> [EXERCISE]: Write out verbatim the lines below, from the line containing "At what coordinates should I click to accomplish: Open" through the line containing "Looking at the screenshot, I should click(2009, 1115).", inclusive.

(Lines excerpted from a collection)
________
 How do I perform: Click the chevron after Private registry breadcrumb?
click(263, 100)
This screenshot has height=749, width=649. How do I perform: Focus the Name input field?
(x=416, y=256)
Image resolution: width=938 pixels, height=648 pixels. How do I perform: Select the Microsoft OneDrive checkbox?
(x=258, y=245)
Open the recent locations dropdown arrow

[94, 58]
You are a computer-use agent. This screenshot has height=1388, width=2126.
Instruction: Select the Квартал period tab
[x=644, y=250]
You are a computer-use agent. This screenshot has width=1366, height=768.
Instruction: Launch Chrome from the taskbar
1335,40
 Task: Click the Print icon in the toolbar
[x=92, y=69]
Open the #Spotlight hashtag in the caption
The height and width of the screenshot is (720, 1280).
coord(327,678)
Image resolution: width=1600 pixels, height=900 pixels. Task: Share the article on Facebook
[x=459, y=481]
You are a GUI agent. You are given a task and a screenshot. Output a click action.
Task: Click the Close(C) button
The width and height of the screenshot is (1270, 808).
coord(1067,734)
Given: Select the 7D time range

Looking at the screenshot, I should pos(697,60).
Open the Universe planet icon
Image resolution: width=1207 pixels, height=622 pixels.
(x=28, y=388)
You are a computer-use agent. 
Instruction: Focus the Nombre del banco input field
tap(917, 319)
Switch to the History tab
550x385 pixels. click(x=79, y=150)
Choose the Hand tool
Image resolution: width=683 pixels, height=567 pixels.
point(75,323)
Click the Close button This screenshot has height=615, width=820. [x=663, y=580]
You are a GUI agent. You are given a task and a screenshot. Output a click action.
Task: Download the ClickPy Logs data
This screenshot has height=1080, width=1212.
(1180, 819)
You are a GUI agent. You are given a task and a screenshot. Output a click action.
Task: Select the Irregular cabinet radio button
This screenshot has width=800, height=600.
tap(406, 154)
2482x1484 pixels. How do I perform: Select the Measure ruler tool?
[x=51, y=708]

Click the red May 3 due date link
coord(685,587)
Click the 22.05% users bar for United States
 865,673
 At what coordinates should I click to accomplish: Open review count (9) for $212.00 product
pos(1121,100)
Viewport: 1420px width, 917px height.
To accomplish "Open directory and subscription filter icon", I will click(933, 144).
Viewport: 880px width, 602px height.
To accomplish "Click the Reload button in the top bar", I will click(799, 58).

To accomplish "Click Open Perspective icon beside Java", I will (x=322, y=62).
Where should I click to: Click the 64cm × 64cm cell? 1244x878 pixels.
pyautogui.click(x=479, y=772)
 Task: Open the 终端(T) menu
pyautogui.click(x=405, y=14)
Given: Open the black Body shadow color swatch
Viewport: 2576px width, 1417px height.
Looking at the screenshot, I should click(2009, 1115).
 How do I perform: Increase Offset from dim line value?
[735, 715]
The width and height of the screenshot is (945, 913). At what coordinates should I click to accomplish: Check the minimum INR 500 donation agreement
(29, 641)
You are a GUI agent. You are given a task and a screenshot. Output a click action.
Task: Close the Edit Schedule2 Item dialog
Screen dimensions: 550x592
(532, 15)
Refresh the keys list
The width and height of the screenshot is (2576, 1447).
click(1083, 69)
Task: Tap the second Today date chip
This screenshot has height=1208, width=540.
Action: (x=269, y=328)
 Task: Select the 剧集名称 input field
________
> [OUTPUT OF THE TASK]:
 At what coordinates should I click to accomplish: Open review count (9) for $212.00 product
pos(1121,100)
Viewport: 1420px width, 917px height.
To accomplish "Open directory and subscription filter icon", I will click(933, 144).
Viewport: 880px width, 602px height.
To accomplish "Click the Reload button in the top bar", I will click(799, 58).

To accomplish "Click Open Perspective icon beside Java", I will (x=322, y=62).
Where should I click to: Click the 64cm × 64cm cell? 1244x878 pixels.
pyautogui.click(x=479, y=772)
 Task: Open the 终端(T) menu
pyautogui.click(x=405, y=14)
Given: Open the black Body shadow color swatch
Viewport: 2576px width, 1417px height.
Looking at the screenshot, I should click(2009, 1115).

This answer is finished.